Read The Miles Between Online

Authors: Mary E. Pearson

The Miles Between (15 page)

“Who do you think Mr. Nestor really is?” she asks.

“A serial killer,” I answer. “That's what I told him.”

Seth laughs. “Sure. He systematically kills his students by boring them to death? We already have one of those at Hedgebrook. Bingham. We don't need another one.”

“He was probably just a sub,” Aidan says.

“Lost in the garden?”

“No. Ditching like you.”

“Right,” I answer. Aidan can never quite let go of his concrete world. But, then again, I can never quite let go of the one I am in either. It's disconcerting to think that he and I might be a good balance.

“Which way now?” Seth asks.

I look at the crossroad. “Straight,” I answer. “No, left. Left.”

“Are you sure?”

“Yes.” I think.

The road becomes narrower and curves and bends. Houses are set back, mostly obscured by acres of foliage.

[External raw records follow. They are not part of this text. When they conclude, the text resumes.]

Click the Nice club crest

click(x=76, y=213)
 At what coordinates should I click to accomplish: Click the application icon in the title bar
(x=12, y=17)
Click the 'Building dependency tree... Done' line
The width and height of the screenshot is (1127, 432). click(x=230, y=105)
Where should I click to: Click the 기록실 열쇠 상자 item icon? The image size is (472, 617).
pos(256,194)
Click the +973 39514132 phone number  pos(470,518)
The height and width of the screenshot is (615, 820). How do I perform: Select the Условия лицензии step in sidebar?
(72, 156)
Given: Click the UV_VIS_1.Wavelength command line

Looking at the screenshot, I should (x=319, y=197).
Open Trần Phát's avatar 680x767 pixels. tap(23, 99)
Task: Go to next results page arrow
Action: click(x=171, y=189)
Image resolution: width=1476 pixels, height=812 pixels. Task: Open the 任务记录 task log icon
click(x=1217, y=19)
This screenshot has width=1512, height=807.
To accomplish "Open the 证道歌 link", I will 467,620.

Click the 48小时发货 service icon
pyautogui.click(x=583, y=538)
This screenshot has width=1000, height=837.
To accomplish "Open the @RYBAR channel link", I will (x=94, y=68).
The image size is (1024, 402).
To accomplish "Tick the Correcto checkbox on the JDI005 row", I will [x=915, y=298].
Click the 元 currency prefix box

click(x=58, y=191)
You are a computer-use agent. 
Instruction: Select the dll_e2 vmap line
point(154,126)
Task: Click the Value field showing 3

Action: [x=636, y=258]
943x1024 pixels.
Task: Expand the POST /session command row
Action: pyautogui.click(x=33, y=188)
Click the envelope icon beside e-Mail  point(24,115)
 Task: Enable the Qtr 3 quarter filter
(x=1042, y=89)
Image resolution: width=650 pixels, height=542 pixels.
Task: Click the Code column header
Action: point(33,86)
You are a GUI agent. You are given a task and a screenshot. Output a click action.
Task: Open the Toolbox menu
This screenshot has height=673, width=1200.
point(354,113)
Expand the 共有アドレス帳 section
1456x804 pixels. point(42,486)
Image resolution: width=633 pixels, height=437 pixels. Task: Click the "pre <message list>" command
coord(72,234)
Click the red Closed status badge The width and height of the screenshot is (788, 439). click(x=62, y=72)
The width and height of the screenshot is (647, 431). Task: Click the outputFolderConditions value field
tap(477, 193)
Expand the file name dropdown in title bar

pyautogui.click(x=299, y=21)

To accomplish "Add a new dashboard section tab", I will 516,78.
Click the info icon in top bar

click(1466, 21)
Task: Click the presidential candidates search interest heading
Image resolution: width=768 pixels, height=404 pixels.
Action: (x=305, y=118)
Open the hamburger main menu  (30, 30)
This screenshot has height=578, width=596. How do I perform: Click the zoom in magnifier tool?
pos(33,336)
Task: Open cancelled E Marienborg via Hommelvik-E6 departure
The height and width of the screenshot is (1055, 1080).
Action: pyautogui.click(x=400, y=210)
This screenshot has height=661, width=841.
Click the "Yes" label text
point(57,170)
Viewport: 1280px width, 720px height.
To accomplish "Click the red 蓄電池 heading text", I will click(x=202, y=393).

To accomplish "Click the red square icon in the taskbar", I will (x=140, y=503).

“Pricey part of town,” Aidan observes.

“This the way?” Seth asks.

I nod. But I am not sure. How can I tell him I don't exactly remember where my house is? I was eight the last time I was here, and eight-year-olds don't pay attention to directions. It is not streets and road names that matter to children, but landmarks, like a windmill, a rusted-out wagon, a long row of mailboxes, twin stone pillars with lion sculptures topping them. Where are these guideposts?

The road twists and dips, winds and curves.

And stops. We are at a dead end. No house.

The car idles. “I don't think this is it,” Seth says. “Unless your parents live in a rabbit hole.”

“Why don't you ask directions?” Mira asks.

We all turn and look at her. We are in the middle of nowhere, and there is no one around. Mira shrugs. Point taken.

“I'm sorry,” I say. “We must have made a wrong turn.”

“No problem,” Seth says, turning around the car. “What did you say the address was again?”

“It's 829 Ravenwood.”

We backtrack to the last cross street we passed, and Seth stops and looks both ways. He looks at me. I shake my head. I want to slide beneath the seat with the empty cups. What seventeen-year-old doesn't know where her house is?

Seth eases out onto the road. “Let's try—”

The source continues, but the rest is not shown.